Dans un contexte de transition politique tel que celui que traverse actuellement le Gabon, la frontière entre le devoir d’informer et la perception de l’opinion publique est souvent floue, surtout pour les journalistes qui exercent un rôle critique. Alors que leur mission première est de rapporter les faits, qu’ils soient positifs ou négatifs, ces derniers se retrouvent trop souvent stigmatisés, étiquetés comme opposants, voire saboteurs du régime en place. Une telle perception, ancrée dans la mentalité de plusieurs régimes africains, reflète une profonde incompréhension du véritable rôle de la presse.

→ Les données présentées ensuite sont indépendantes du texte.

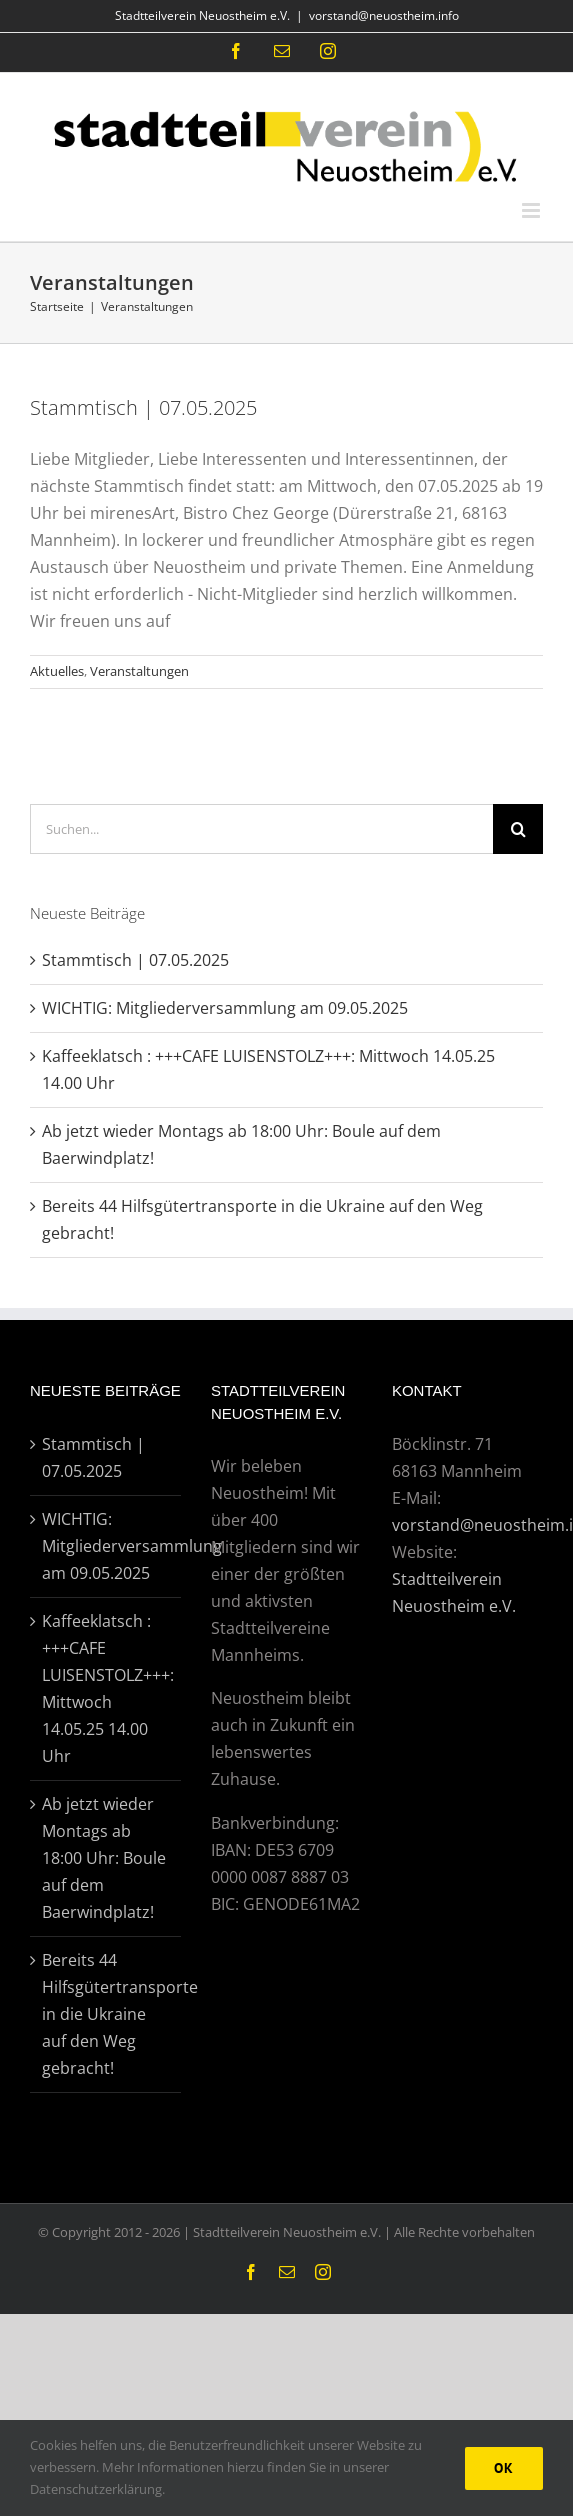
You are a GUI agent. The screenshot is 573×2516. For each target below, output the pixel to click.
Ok (504, 2468)
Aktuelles (57, 671)
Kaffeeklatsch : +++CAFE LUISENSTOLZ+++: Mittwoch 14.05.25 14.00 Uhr (106, 1688)
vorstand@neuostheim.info (384, 15)
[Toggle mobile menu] (532, 210)
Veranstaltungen (139, 671)
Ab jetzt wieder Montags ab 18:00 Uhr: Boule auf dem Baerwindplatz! (104, 1858)
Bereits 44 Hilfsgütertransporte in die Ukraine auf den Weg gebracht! (106, 2014)
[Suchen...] (261, 829)
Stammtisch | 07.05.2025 (143, 407)
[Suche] (518, 829)
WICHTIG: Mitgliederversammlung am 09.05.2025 (225, 1008)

Le rôle de la presse critique, surtout en période de transition militaire, ne devrait en aucun cas être perçu comme une menace, mais plutôt comme une précieuse contribution à la reconstruction nationale. En mettant en lumière les failles et les dérives d’un système, les journalistes ne visent pas à déstabiliser les autorités, mais à souligner les éléments qui nécessitent correction. Malheureusement, cet exercice est trop souvent mal interprété, et ceux qui le pratiquent, comme c’est le cas au Gabon, risquent de se voir désignés à tort comme des opposants politiques.
Prenons l’exemple d’un journaliste qui critique l’intervention militaire dans une affaire impliquant des enfants. Même si ces enfants sont fautifs, cela n’efface en rien leurs droits. Or, quand un journaliste ose rappeler ce fait en invoquant des textes juridiques internationaux – par exemple la Convention relative aux droits de l’enfant – il se voit souvent accusé de prendre parti contre l’autorité en place. Cela illustre une dérive où la passion et les émotions prennent le pas sur la logique et la loi, notamment en Afrique. Il devient dès lors plus simple d’attaquer le messager plutôt que de prendre en compte le message.
Un autre aspect inquiétant de cette situation est l’utilisation de rapports ou de « bulletins de renseignement » pour surveiller les journalistes critiques. Prenons le cas d’un journaliste gabonais dont un rapport a été rédigé et envoyé aux autorités pour le dénoncer. Heureusement, la réponse a été favorable : « il ne fait que son travail ». Pourtant, le fait même qu’un tel rapport ait été nécessaire illustre l’ambiguïté du climat actuel. Un climat où l’on préfère espionner les médias plutôt que de les considérer comme des partenaires dans le processus de redressement national.
Cela pose un problème fondamental : si les journalistes doivent sans cesse se défendre d’accusations infondées et justifier leur droit à l’exercice critique, cela peut avoir un effet dissuasif sur leur capacité à jouer pleinement leur rôle de lanceur d’alerte. En retour, les dérives risquent de se multiplier dans un silence assourdissant, et la reconstruction se fera sans les ajustements nécessaires.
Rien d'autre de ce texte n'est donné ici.